I don’t care whether it’s Tony LaRussa, Mike Scioscia or Joe Torre, if any manager was as insubordinate, selfish and blatantly disrespectful as the “Art Howe” character in the film was, he’d be fired immediately.

That character is not the Art Howe who’s liked and respected as a dedicated baseball man throughout the industry.

Jeremy Brown was chubby, not bordering on obese.

Jeremy Brown is listed at 5’10”, 226 pounds on his Baseball-Reference page.

That may or may not have been accurate—sometimes they are, sometimes they’re not.

But the actor they had playing Brown in the movie was bordering on obese. In fact, he made Prince Fielder or CC Sabathia look like The Rock.

Artistic license? Okay.

A patently ridiculous bit of casting for affect? Not okay.

The real Jeremy Brown wouldn’t “sell jeans” unless it was for a big-n-tall store; the character Jeremy Brown almost needed to have his clothes custom made because that’s how fat he was.

Scott Hatteberg and Carlos Pena.

One of the main conflicts in the film is a struggle between Beane and Howe as to whether Hatteberg should be playing first base instead of Carlos Pena.

The implication is that Hatteberg is glued to the bench because Howe insists on having Pena—perceived as a better hitter and most definitely a better fielder than Hatteberg—in the lineup.

The penultimate scene in which Howe finally relents and sends Hatteberg to pinch hit in an 11-11 tie (as the A’s are going for their 21st straight win) is a Roy Hobbs-style moment for the unwanted misfit and Hatteberg homers to win the game.

Here’s the problem: Hatteberg and Pena were both in the lineup almost every single day before Pena was traded—2002 A’s batting orders. Hatteberg was the DH and Pena was playing first base, which made perfect sense because Hatteberg was still a neophyte first baseman and Pena could, y’know, field; and the day in question, September 4th, was a scheduled day off for Hatteberg who’d been playing almost every day anyway. (That story? It’s in Moneyball the book.)

Hatteberg eventually developed into a pretty good fielding first baseman; Pena into a Gold Glover. But the absence of fact in the interest of drama—as they’re taking a book that was supposed to be a “true” story—is glaring.

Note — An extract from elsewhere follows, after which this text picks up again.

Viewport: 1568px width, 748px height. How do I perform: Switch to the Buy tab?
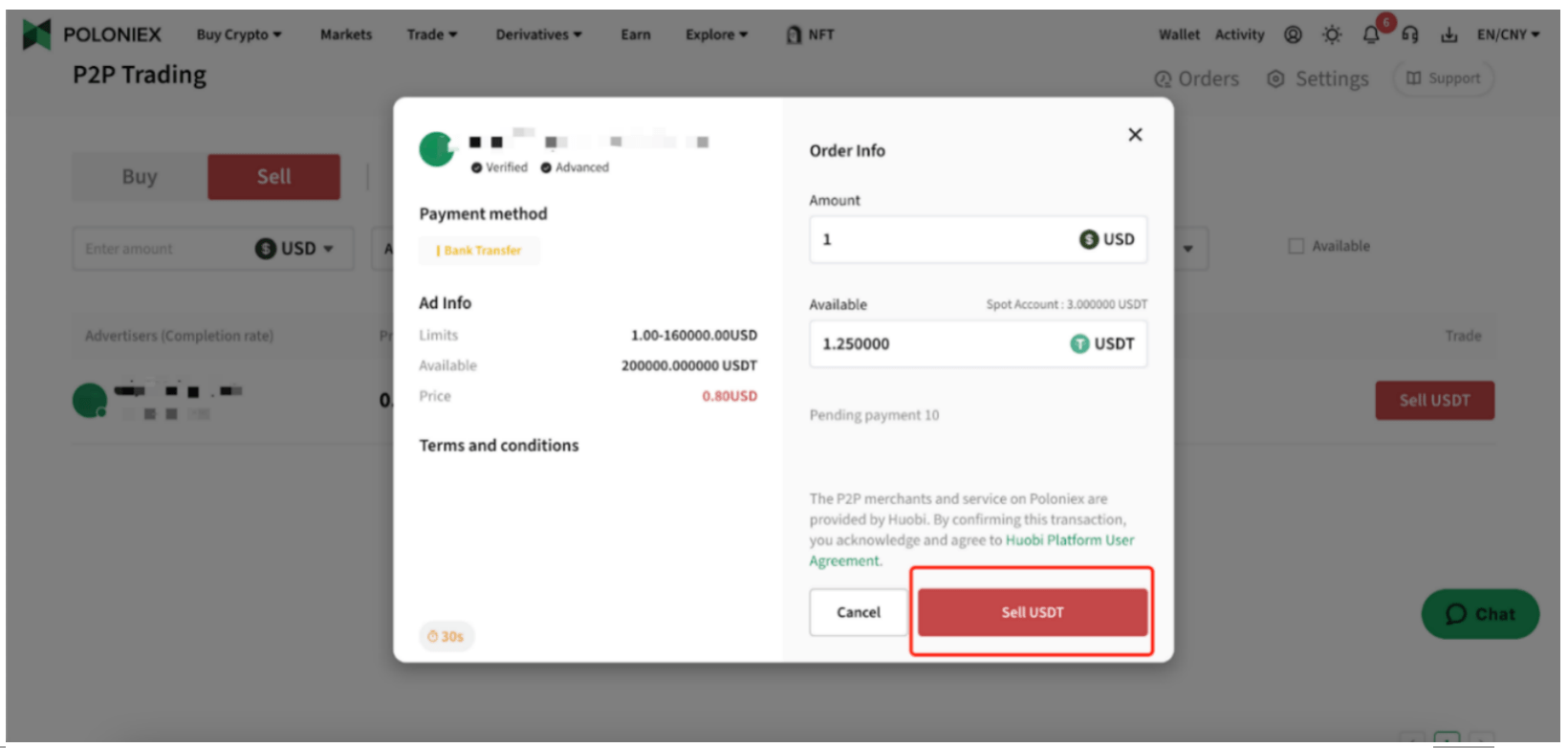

The tired-and-true formula.

Yes. I did mean “tired-and-true”.

The movie was a half-hour too long for one reason and one reason only: because they jammed the family aspect into the story with the interaction between Beane and his daughter; said interaction is about as painful as listening to Joe Buck.

What was the purpose other than to clumsily tug at the heartstrings and take a character that was relatively unlikable (an impressive feat considering the likability of Brad Pitt) and make him appear human? To say, “look, he’s just like you; he went through a divorce, life dumped on him as he struggled in what was supposed to be his calling and found another calling instead”?

It…was…too…long.

The reality.

During the scene in the 2002 draft room, Lewis wrote in the book that “this almost isn’t fair” as Beane was nabbing each and every one of the players that Paul DePodesta’s computer spit out; that fit into his “new” template of drafting “ballplayers” and not Abercrombie and Fitch models.

But it was fair.

We didn’t learn exactly how fair until years later, but we’ve learned.

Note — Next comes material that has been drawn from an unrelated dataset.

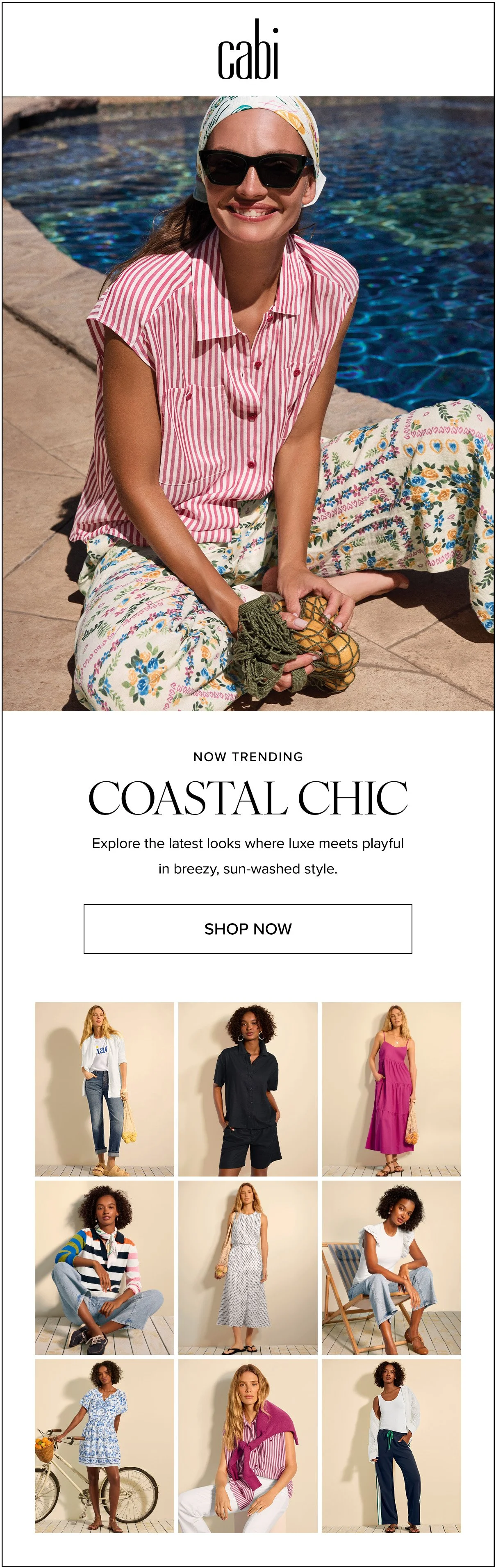
Task: Open the white cardigan and jeans look
Action: coord(104,1089)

It was fair because life has self-correcting mechanism that no amount of flexibility with the truth is going to eclipse.

Lewis had a planned sequel to Moneyball; it was set to detail the rise of the players who were drafted in 2002.

The sequel went away when the draft was proven to be a failure.

But there was a sequel to the book; just as there will be a sequel to the movie. You won’t see it in bookstores nor on-screen. You’ll see it in the standings; you’ll see it in the baseball record books; and you’ll see it if you really look for it.

It’s called reality.

If people are looking for a point-by-point, in depth refutation of the nonsense in Moneyball without facts pretzelized to suit the agendas of those who cling to it being seen as accurate, trust me, it’s coming.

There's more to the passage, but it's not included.